There have been crowd-pleasers too – notably Ian Fitzgibbon's black comedy A Film With Me In It. Dylan Moran, dependably shambling, is one of two buffoons forced to deal with a flat that's filling up with corpses, including two victims of death by clarinet. This cheap and cheerful shaggy-dog yarn is written by Mark Doherty, who also co-stars, resembling an Irish version of Seinfeld's Kramer.

Also bound for cult success is melancholic vampire film Let The Right One In, destined to be a hit with solitary, ghoulishly inclined adolescents. This stylish, snowbound piece, at once unsettling and oddly touching, is quite unlike any horror film I've seen – not least because it's Swedish.

The documentaries included James Marsh's soon-to-be-released Man On Wire, about tightrope walker Philippe Petit and his jaw-dropping 1974 stunt on top of New York's World Trade Center.

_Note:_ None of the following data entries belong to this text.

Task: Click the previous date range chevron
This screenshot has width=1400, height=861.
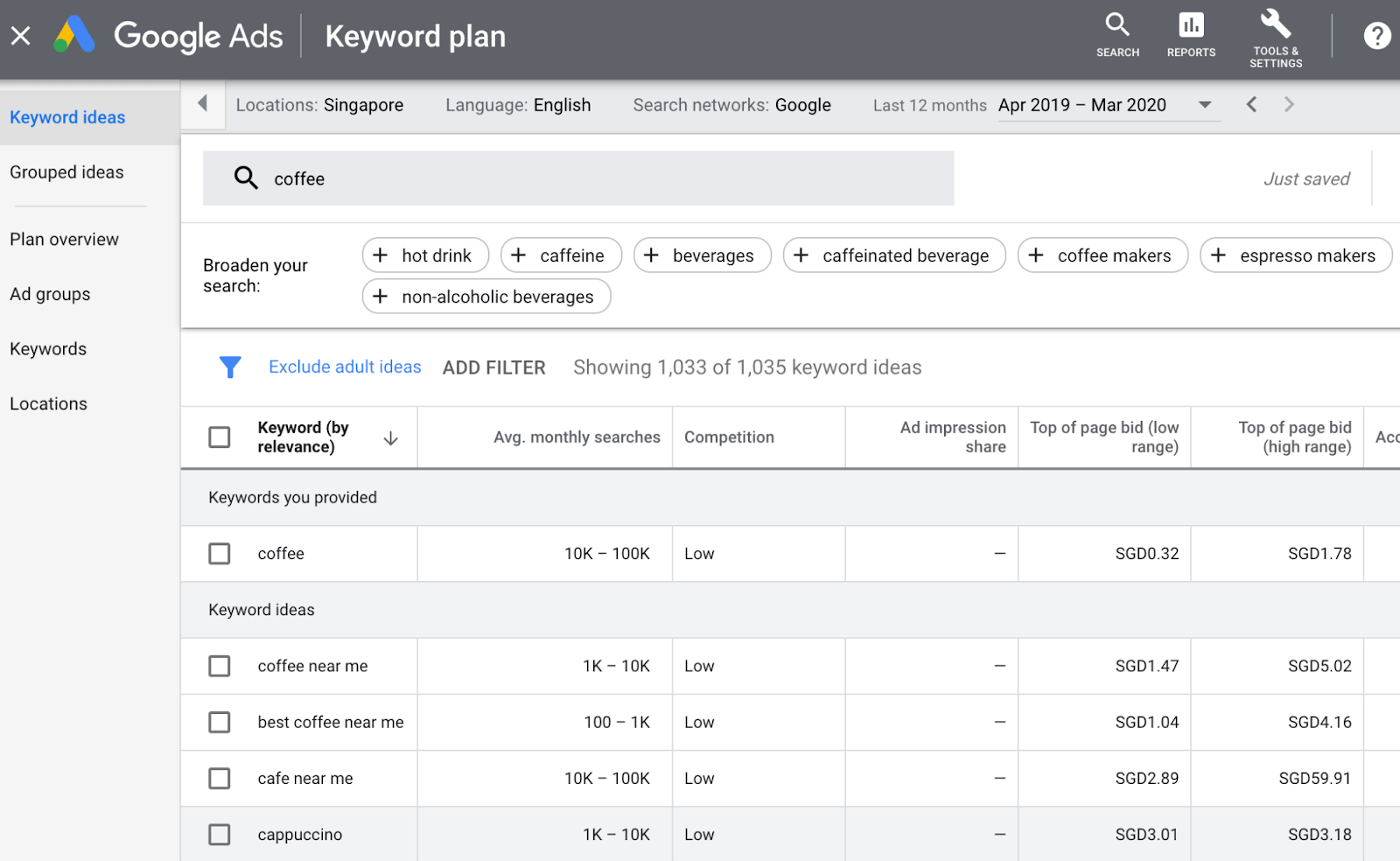Action: click(1251, 104)
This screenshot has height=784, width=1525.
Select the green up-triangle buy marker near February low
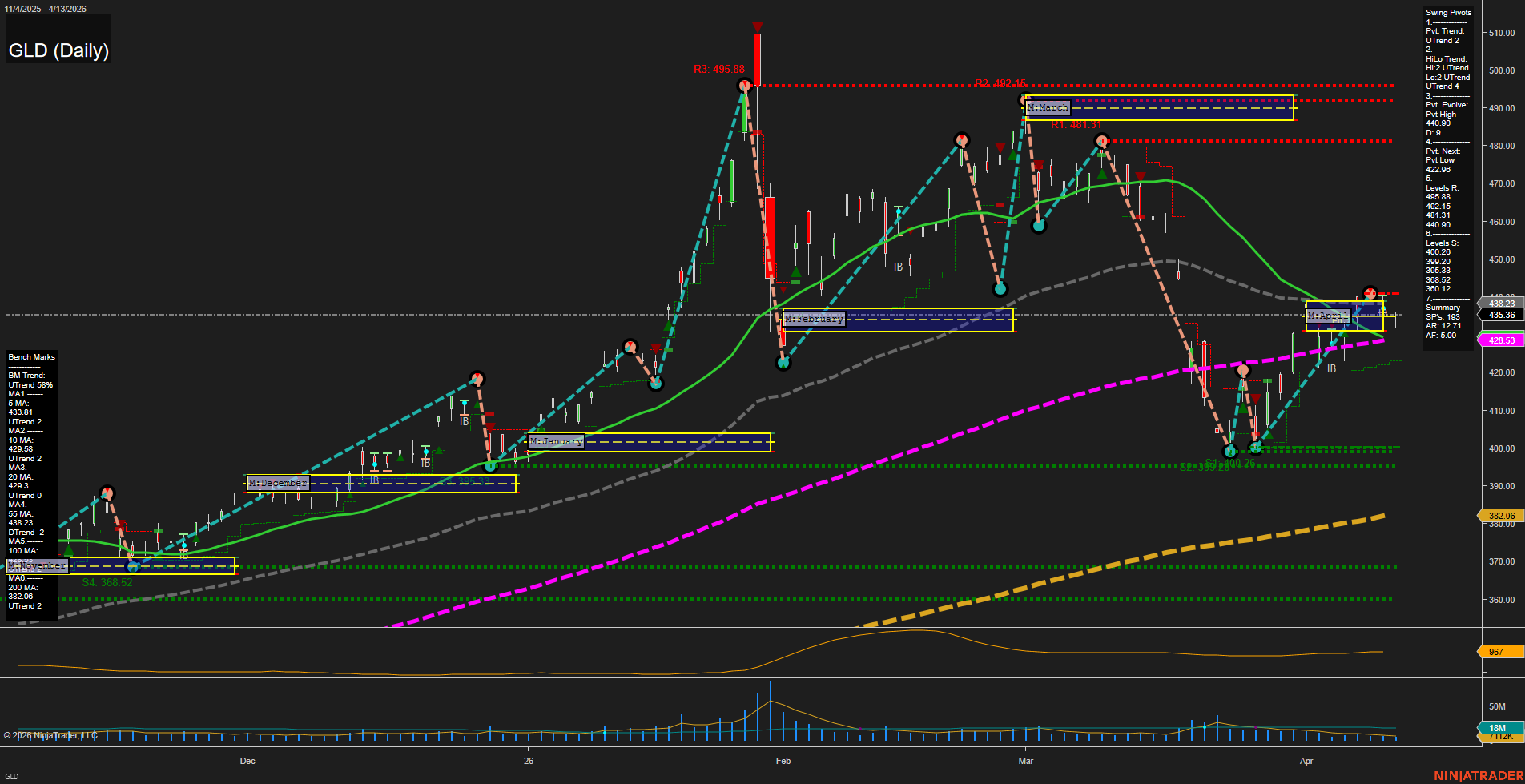tap(796, 272)
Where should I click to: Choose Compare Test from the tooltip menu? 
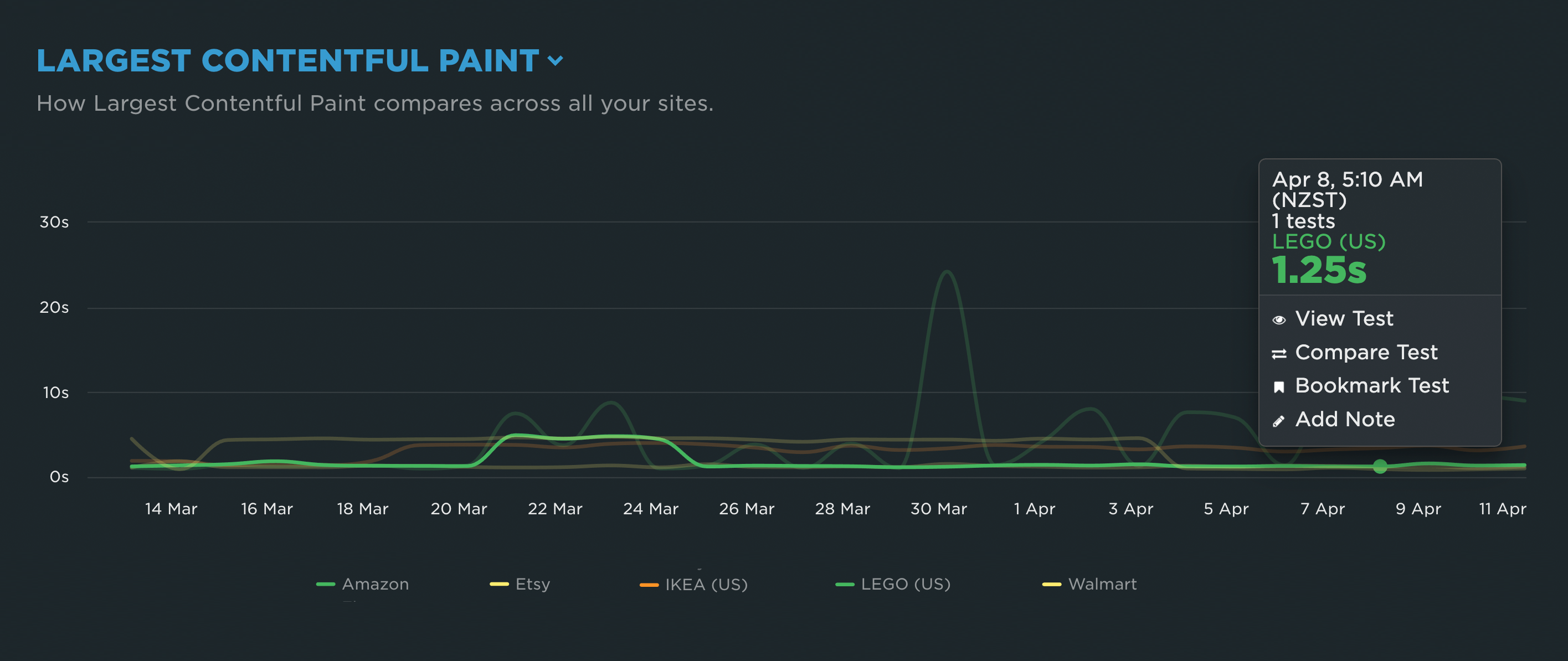[1365, 352]
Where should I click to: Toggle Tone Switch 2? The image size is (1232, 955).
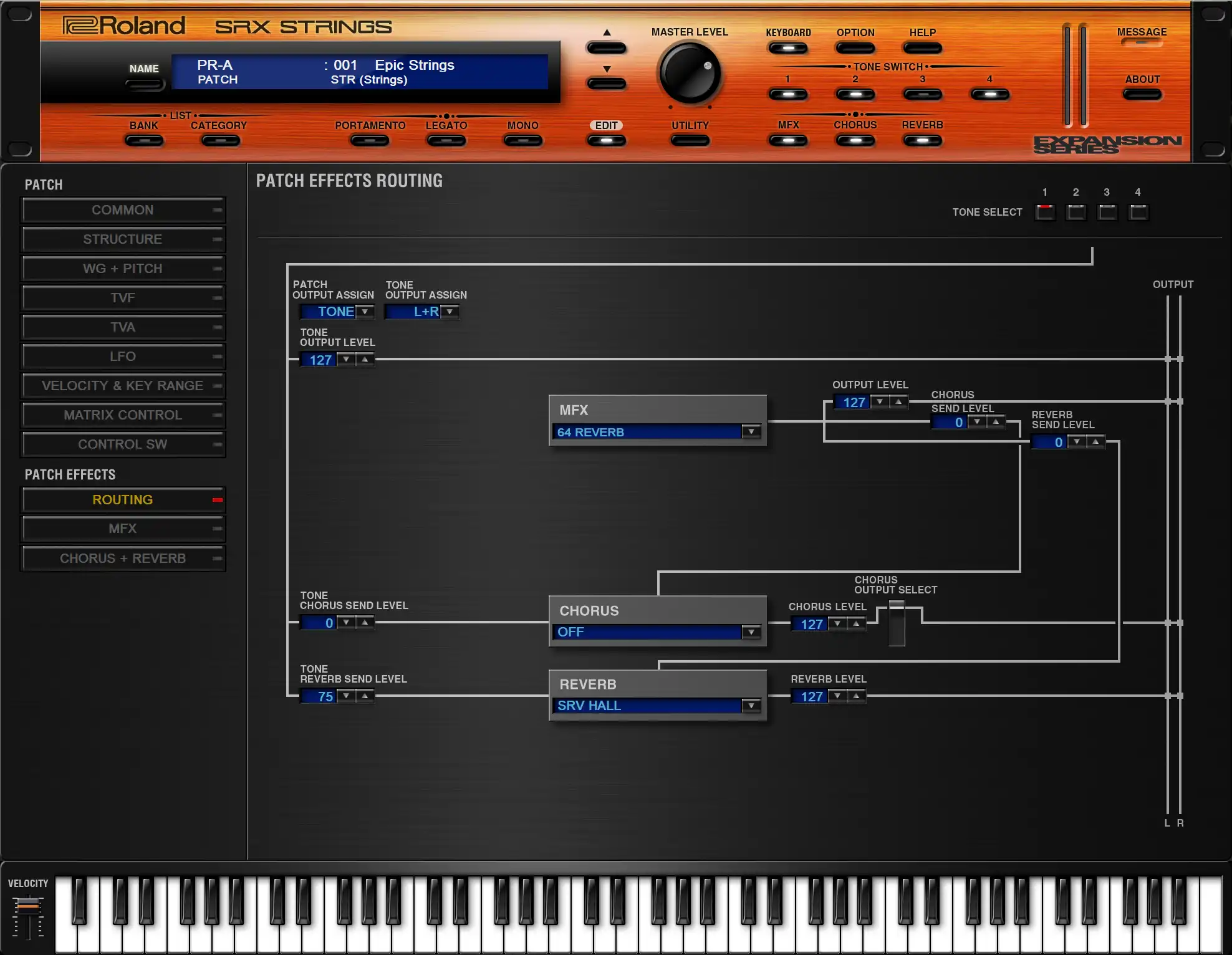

There was also Encounters at the End of the World: Werner Herzog let loose in Antarctica and ending up, despite his avowed intentions, making his own off-beat response to March of the Penguins. And there was the sublime Sleep Furiously, Gideon Koppel's record of life in a small Welsh community. In the twin British traditions of ruralism and eccentric documentary, this film is what tends to be classified as a "hard sell". But with its passionate interest in the seemingly ordinary corners of life, together with its stunning landscape photography, Sleep Furiously could end up as the UK's answer to French docu hit Etre Et Avoir.